**Supplied records**
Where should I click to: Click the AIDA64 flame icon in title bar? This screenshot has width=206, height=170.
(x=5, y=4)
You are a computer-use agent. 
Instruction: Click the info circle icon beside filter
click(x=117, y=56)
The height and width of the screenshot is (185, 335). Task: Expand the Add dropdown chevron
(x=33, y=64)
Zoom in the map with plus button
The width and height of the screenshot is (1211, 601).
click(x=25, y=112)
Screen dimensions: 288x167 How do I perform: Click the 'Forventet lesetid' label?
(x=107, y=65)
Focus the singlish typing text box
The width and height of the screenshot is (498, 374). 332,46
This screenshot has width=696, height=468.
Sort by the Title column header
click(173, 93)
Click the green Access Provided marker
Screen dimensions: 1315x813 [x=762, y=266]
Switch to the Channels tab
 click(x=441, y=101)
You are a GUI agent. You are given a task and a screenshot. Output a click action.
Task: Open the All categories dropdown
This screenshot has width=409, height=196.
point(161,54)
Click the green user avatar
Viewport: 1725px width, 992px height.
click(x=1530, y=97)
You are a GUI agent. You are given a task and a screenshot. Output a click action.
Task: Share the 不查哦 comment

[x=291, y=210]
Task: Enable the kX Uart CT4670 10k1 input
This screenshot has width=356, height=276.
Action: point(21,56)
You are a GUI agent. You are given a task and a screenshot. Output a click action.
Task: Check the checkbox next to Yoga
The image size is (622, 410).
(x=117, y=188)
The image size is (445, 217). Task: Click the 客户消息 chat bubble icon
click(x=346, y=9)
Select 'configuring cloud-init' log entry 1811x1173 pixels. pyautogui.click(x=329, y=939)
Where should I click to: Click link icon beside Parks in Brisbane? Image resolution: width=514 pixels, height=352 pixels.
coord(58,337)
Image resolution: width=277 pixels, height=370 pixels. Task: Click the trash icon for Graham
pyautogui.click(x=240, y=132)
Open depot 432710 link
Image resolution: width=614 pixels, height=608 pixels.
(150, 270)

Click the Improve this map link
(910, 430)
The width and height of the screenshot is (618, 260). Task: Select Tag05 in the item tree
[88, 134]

**Task brief**
Rewrite the listing above as a numbered list, starting with its first line and going on through the line containing "click(x=117, y=56)", with any blank lines left out.

**Exercise result**
1. Where should I click to: Click the AIDA64 flame icon in title bar? This screenshot has width=206, height=170.
2. (x=5, y=4)
3. You are a computer-use agent. 
4. Instruction: Click the info circle icon beside filter
5. click(x=117, y=56)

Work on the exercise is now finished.